> [WRITTEN EXERCISE]:
Count the lines in the rows below that contain the string "Viewport", matching case exactly. Reply with the number only.

> [Rows of data]:
..............................

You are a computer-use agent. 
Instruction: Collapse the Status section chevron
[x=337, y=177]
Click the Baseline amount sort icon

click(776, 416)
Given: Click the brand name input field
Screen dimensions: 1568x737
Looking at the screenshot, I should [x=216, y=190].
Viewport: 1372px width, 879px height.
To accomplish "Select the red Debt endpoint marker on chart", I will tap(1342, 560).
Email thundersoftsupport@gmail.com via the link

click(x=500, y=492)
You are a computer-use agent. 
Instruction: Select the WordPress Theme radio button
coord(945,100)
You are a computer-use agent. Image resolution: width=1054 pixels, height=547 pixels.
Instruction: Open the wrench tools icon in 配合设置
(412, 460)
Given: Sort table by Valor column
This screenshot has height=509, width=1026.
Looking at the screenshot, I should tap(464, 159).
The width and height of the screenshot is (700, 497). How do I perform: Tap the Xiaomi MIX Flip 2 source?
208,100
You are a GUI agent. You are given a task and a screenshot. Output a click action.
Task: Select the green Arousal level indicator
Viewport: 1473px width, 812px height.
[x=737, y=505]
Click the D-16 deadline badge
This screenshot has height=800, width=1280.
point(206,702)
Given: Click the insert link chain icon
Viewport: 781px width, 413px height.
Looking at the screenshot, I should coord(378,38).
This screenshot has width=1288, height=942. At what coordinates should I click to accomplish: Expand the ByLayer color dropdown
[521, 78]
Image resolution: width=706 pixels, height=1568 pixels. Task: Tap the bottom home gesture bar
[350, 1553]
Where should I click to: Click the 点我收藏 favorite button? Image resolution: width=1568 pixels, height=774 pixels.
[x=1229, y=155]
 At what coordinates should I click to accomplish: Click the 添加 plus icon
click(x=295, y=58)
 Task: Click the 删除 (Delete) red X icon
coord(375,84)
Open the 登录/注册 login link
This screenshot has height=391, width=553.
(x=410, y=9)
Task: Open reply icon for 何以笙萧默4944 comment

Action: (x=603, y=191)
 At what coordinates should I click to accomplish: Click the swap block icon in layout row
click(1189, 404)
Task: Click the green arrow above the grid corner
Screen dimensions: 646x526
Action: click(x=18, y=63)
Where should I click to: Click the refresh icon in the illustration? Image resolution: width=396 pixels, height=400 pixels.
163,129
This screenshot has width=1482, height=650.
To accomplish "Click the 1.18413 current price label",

..............................

> [RESPONSE TO THE TASK]:
3